What the task asks -
Print the data that follows exactly as it stands, from its first line through the line containing "The image size is (1170, 487).", and stop there.

Material for the task -
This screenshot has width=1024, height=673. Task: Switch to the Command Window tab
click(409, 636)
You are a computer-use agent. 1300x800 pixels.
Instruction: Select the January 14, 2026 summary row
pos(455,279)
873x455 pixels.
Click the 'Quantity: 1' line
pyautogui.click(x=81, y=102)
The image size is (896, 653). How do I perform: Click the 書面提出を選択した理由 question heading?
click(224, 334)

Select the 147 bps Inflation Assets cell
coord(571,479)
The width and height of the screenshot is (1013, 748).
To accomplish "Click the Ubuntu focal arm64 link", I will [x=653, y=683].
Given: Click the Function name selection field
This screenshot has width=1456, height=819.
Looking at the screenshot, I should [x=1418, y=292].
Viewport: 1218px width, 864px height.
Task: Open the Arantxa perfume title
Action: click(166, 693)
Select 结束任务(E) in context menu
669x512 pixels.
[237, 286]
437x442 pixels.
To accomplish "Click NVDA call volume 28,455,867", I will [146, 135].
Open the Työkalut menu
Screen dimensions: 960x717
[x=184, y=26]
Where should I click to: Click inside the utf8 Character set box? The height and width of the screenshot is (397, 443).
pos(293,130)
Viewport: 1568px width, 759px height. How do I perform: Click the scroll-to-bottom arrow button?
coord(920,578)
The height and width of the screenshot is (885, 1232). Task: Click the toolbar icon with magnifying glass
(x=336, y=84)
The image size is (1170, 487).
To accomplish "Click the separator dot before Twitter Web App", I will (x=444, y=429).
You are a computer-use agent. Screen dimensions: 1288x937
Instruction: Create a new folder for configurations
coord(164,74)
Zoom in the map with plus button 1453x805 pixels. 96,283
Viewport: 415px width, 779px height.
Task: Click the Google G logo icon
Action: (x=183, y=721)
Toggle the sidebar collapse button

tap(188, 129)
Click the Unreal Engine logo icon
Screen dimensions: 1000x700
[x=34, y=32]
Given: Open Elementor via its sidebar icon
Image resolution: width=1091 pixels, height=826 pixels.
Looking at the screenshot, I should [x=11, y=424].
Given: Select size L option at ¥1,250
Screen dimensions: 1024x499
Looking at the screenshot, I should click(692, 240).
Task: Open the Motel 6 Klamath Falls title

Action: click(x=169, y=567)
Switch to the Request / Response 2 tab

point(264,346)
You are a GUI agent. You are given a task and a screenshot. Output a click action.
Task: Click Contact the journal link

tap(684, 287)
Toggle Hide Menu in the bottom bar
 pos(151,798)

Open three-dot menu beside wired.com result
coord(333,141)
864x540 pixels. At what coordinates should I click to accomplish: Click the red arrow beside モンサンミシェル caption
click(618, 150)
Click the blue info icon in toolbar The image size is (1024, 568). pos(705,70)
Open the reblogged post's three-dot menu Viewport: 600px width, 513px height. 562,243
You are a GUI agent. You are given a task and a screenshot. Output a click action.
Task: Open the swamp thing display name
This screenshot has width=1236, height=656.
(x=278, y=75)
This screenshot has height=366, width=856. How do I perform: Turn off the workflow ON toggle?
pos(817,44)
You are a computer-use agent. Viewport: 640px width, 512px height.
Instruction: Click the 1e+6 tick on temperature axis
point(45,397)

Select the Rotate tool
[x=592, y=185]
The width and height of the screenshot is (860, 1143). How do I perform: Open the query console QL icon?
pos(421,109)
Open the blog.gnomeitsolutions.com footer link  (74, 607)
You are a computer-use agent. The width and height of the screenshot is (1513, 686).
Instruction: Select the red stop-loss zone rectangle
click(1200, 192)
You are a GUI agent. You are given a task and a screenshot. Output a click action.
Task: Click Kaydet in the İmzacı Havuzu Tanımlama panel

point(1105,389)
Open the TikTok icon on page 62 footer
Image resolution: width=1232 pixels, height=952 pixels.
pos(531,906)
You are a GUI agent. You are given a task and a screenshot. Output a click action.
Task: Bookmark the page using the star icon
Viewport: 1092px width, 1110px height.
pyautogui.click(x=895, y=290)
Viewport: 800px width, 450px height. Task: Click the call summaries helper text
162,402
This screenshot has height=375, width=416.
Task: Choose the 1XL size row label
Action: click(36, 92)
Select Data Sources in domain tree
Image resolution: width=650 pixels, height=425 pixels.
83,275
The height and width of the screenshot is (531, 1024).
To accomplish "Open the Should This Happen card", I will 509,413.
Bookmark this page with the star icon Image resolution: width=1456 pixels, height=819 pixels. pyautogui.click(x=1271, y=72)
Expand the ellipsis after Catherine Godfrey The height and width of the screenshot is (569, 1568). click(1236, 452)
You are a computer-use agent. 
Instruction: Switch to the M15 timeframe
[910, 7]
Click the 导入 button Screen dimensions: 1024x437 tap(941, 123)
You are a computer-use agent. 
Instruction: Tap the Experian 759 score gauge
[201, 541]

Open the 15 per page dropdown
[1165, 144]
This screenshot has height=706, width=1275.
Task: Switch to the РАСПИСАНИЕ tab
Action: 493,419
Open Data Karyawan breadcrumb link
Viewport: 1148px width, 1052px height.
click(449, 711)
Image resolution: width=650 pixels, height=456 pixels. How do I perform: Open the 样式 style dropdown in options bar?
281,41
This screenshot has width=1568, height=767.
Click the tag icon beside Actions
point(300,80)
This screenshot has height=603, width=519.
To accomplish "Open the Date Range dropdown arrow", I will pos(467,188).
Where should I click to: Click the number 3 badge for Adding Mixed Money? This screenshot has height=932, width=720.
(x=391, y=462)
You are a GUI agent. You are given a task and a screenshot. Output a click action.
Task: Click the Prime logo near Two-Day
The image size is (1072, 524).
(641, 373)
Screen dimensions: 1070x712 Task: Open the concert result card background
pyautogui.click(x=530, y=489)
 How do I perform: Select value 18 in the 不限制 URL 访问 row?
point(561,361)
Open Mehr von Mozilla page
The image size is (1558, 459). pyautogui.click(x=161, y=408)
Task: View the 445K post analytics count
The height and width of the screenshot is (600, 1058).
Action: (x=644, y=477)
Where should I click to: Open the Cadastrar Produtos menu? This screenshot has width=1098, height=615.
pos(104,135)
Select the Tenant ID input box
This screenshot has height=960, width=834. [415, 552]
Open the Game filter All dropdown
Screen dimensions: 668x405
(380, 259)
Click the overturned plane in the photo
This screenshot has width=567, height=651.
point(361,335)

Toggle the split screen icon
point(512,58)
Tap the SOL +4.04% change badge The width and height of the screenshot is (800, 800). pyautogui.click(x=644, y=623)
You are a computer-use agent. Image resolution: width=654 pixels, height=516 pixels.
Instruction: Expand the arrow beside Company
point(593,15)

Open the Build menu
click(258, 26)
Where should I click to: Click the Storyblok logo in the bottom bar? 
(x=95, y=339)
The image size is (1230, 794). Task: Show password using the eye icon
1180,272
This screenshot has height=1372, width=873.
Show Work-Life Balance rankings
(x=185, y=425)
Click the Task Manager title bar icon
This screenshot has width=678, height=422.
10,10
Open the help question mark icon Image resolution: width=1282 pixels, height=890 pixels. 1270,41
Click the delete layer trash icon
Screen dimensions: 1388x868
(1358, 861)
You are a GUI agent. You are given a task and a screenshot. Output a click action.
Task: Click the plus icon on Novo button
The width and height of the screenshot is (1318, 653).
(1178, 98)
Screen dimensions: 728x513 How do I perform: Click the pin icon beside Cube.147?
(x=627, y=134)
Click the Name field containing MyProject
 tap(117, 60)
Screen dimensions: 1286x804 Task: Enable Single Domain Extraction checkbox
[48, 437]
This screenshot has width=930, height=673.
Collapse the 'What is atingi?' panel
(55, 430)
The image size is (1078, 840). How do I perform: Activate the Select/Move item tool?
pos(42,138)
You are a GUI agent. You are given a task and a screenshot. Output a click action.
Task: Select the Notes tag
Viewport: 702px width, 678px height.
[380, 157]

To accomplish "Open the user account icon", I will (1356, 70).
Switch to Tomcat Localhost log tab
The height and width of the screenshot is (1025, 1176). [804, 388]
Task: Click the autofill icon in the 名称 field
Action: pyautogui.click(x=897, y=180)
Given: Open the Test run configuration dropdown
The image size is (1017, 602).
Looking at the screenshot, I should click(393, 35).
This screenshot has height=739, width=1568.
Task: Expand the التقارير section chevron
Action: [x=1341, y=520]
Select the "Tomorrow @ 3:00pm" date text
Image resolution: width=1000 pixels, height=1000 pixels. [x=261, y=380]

Expected answer -
This screenshot has width=1024, height=673. Task: Switch to the Command Window tab
click(409, 636)
You are a computer-use agent. 1300x800 pixels.
Instruction: Select the January 14, 2026 summary row
pos(455,279)
873x455 pixels.
Click the 'Quantity: 1' line
pyautogui.click(x=81, y=102)
The image size is (896, 653). How do I perform: Click the 書面提出を選択した理由 question heading?
click(224, 334)

Select the 147 bps Inflation Assets cell
coord(571,479)
The width and height of the screenshot is (1013, 748).
To accomplish "Click the Ubuntu focal arm64 link", I will [x=653, y=683].
Given: Click the Function name selection field
This screenshot has width=1456, height=819.
Looking at the screenshot, I should [x=1418, y=292].
Viewport: 1218px width, 864px height.
Task: Open the Arantxa perfume title
Action: click(166, 693)
Select 结束任务(E) in context menu
669x512 pixels.
[237, 286]
437x442 pixels.
To accomplish "Click NVDA call volume 28,455,867", I will [146, 135].
Open the Työkalut menu
Screen dimensions: 960x717
[x=184, y=26]
Where should I click to: Click inside the utf8 Character set box? The height and width of the screenshot is (397, 443).
pos(293,130)
Viewport: 1568px width, 759px height. How do I perform: Click the scroll-to-bottom arrow button?
coord(920,578)
The height and width of the screenshot is (885, 1232). Task: Click the toolbar icon with magnifying glass
(x=336, y=84)
The image size is (1170, 487).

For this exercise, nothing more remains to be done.